# GEOMETRIC MECHANICS - 2017/8

Module code: MATM032

Module provider

Mathematics

BRIDGES TJ Prof (Maths)

Number of Credits

15

ECTS Credits

7.5

Framework

FHEQ Level 7

JACs code

G130

Module cap (Maximum number of students)

N/A

Module Availability

Semester 2

Independent Study Hours: 117

Lecture Hours: 33

Assessment pattern

Assessment type Unit of assessment Weighting
Examination EXAMINATION 75
School-timetabled exam/test CLASS TEST 1 (50 MINS) 10
School-timetabled exam/test CLASS TEST 2 (50 MINS) 15

Alternative Assessment

N/A

Prerequisites / Co-requisites

MAT3008/MAT3031 Lagrangian and Hamiltonian Dynamics

Module overview

This module applies Lagrangian and Hamiltonian dynamics to physical systems with symmetry.

Module aims

The module aims to extend students' knowledge of mechanics by considering systems with symmetry and their conservation laws.

Learning outcomes

Attributes Developed
1 Demonstrate understanding of mechanical systems on Lie groups, along with their symmetry properties. K
2 Interpret and apply variational principles in mechanics, and quote and apply the Euler-Poincare reduction theorem. KCT
3 Calculate momentum maps, and prove/disprove their conservation using symmetry arguments. KC

Attributes Developed

C - Cognitive/analytical

K - Subject knowledge

T - Transferable skills

P - Professional/Practical skills

Module content

Topics covered will include some or all of:

Elements of multi-linear algebra, differential geometry and Lie group actions.

Euler-Poincaré variational principles (with and without symmetry breaking)

Legendre transform and symplectic spaces

Conservation laws: momentum maps and Noether's theorem

Lie-Poisson structures (with and without symmetry breaking)

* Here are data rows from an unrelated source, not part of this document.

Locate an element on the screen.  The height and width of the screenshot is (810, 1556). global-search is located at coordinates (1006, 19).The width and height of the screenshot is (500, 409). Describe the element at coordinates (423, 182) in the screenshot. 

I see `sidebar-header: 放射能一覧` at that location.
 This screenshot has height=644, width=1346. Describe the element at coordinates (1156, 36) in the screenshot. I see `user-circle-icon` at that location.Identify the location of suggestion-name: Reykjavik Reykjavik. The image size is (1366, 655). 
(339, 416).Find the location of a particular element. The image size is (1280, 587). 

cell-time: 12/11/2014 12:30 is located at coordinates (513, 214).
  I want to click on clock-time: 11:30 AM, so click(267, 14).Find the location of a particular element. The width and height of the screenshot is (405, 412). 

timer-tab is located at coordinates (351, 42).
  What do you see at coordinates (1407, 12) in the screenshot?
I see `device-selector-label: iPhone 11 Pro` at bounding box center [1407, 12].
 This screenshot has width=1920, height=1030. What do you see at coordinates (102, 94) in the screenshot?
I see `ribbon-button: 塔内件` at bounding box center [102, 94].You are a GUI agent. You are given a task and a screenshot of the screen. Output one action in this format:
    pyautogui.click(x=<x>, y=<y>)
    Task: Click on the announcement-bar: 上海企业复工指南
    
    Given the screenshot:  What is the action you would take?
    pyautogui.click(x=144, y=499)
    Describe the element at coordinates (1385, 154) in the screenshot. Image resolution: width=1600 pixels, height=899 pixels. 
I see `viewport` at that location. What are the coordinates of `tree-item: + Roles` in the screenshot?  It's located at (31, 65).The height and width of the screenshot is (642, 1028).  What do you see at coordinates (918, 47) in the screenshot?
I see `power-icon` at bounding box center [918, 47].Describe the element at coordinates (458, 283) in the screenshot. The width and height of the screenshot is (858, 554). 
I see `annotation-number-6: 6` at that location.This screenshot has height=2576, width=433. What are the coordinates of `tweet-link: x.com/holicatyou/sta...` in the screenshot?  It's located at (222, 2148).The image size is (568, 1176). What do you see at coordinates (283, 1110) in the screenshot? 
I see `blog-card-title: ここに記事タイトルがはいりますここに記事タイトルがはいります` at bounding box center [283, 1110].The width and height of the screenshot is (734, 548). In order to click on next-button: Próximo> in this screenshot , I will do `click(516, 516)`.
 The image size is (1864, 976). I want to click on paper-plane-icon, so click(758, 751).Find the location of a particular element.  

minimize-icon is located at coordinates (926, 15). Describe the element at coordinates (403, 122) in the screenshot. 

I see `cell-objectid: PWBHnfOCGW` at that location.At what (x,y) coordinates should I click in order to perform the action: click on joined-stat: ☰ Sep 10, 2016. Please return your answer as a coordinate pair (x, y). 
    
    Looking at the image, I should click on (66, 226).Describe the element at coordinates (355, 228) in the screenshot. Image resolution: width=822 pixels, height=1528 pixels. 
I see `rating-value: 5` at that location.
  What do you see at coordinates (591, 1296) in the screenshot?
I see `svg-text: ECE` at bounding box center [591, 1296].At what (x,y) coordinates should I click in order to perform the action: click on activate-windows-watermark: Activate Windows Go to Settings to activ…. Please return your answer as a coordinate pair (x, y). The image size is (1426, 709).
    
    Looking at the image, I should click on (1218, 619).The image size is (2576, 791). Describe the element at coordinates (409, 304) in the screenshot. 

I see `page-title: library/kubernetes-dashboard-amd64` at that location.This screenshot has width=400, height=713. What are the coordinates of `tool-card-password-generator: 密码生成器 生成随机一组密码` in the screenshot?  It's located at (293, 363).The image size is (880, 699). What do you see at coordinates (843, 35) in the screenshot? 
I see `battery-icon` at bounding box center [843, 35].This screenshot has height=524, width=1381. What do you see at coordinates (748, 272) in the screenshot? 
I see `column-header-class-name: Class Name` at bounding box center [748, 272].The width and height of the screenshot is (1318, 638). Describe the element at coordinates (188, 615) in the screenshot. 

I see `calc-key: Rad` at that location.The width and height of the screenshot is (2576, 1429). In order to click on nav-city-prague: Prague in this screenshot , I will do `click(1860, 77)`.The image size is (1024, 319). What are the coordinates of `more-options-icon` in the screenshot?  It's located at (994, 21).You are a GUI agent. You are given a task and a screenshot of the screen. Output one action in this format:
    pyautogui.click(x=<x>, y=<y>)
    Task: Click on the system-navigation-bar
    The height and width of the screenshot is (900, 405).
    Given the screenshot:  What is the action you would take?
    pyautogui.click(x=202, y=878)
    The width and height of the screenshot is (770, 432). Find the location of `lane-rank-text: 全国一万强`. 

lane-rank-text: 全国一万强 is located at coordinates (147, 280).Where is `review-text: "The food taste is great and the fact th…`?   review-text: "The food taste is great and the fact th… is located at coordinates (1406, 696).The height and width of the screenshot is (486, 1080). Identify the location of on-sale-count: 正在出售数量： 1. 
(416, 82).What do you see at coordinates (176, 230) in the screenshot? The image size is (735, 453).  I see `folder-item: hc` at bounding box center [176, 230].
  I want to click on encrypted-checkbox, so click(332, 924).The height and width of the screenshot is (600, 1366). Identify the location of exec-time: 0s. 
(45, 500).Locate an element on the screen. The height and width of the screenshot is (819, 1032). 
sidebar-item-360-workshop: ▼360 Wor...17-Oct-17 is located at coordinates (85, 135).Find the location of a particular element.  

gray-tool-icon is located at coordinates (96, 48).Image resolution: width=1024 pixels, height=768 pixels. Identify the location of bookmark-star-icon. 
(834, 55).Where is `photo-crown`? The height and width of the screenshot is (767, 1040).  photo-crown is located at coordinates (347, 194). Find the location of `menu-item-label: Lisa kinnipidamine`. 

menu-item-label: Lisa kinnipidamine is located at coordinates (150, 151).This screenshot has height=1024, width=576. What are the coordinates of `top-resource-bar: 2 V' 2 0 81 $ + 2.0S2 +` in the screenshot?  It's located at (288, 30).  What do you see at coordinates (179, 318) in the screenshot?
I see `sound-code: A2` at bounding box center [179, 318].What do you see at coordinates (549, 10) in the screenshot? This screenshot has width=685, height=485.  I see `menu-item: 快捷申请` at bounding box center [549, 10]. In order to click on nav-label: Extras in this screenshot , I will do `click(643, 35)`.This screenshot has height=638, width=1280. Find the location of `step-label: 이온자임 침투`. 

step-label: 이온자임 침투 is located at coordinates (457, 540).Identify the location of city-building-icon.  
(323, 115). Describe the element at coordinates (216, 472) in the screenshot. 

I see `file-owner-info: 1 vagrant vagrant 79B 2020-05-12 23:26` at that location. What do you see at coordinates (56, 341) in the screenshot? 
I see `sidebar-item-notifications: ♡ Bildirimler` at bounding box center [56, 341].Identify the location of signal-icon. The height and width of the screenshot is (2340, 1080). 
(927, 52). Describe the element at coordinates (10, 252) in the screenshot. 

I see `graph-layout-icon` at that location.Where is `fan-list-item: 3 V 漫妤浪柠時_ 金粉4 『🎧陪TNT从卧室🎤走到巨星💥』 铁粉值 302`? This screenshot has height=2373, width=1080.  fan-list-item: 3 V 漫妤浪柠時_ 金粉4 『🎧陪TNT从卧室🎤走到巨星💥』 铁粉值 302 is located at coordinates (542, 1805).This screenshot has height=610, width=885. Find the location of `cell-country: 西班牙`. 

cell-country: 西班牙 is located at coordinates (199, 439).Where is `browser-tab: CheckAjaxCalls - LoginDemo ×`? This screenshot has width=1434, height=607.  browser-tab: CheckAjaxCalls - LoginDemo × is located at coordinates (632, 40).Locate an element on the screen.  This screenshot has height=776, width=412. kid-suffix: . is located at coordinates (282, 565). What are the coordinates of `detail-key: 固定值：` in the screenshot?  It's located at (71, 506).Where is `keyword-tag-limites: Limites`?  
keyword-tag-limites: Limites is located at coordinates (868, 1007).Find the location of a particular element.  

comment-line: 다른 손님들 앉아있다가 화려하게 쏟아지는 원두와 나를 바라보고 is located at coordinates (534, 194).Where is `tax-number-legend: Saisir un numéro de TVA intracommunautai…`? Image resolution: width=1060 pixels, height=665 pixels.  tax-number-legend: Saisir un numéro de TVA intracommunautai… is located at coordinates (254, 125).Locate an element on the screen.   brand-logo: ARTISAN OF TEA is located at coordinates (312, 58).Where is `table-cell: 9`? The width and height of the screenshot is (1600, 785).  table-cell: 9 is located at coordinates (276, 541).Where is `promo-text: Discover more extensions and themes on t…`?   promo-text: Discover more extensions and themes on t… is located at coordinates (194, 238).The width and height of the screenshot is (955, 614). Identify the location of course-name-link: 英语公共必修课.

Applications: rigid bodies, heavy tops, quantum dynamics, magnetic fields, etc.

Infinite dimensions: diffeomorphism groups and applications to fluids/plasmas

Methods of Teaching / Learning

Teaching is by lectures, 3 hours per week for 11 weeks. Extensive notes are provided.

Learning takes place through lectures, exercises and class tests.

Assessment Strategy

The assessment strategy is designed to provide students with the opportunity to demonstrate:

Understanding of fundamental concepts and ability to develop and apply them to a new context.

Subject knowledge through recall of key definitions, formulae and derivations.

Analytical ability through the solution of unseen problems in the test and examination.

Thus, the summative assessment for this module consists of:

One two hour examination at the end of the semester, worth 75% of the overall module mark

two fifty minute class tests, the first worth 10% and the second worth 15%

Formative assessment and feedback

Students receive written feedback via the marked class tests.  The solutions to the class tests are also reviewed in the lecture.  Un-assessed courseworks are also assigned to the students, and a sketch of solutions to these are provided.  Verbal feedback is provided during lectures and office hours.